Plaisir interdit
Quand j’avais sept ans, nos petits plaisirs étaient simples.
A l’heure de la traite, le soir, nous allions à l’autre bout du village pour chercher le lait. Directement de la vache au consommateur, aurait-on pu dire. Sur le chemin du retour, nous nous arrêtions un instant, soulevions le couvercle du bidon, en prenant bien garde de ne rien renverser, et nous trempions un doigt dans la mousse blanche et onctueuse. C’était bon !

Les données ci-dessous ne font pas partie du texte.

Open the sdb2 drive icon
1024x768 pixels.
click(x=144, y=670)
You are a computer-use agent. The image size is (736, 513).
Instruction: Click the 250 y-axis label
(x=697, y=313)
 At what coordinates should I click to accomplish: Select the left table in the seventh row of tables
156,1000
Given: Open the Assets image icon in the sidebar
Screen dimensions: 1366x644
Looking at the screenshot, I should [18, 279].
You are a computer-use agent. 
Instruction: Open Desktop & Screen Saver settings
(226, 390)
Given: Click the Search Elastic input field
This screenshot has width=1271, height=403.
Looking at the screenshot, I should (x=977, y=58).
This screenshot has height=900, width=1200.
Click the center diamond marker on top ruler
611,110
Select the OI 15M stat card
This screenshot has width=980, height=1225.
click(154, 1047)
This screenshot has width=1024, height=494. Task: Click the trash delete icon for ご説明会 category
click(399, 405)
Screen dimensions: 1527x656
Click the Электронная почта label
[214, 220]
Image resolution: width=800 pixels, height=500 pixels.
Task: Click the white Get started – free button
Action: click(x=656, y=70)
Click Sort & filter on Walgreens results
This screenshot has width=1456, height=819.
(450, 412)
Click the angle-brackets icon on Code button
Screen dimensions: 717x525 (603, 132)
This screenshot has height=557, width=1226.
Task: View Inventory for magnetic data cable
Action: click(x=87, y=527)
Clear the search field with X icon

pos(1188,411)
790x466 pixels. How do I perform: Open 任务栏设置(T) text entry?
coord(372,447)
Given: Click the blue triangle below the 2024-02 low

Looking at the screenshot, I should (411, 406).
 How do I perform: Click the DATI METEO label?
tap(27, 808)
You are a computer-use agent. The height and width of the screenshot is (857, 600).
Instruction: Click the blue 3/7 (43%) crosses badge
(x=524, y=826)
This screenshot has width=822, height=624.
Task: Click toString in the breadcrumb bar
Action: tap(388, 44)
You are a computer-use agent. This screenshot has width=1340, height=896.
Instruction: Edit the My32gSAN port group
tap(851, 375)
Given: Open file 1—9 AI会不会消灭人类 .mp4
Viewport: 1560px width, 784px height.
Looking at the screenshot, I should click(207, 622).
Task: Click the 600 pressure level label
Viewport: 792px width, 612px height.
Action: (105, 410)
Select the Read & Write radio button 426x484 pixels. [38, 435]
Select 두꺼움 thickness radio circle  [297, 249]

Au temps des cerises, les plus grands grimpaient aux arbres; les petits attendaient que les aînés leur jettent les belles drupes rouges. On était impatient de grandir pour pouvoir monter soi-même. Un jour, on s’y risquait. Là-haut, pour ceux qui se tenaient assis sur les branches, comme les oiseaux, les fruits avaient bien meilleur goût.
Les dimanches d’été, un marchand ambulant passait. A force de tanner nos parents, nous finissions par obtenir quelques sous. De quoi nous offrir une glace deux boules, vanille-framboise.
Aujourd’hui que j’ai dix fois cet âge, je fais de longues promenades au bord du Rhin. Sur le chemin de terre qui serpente entre le fleuve et le grand canal, je vois des pierres qui traînent. Jamais je n’ai su résister à la tentation... Autre très vieux plaisir, mais interdit celui-là...
Avec mes chaussures de marche, je shoote dans tous ces cailloux!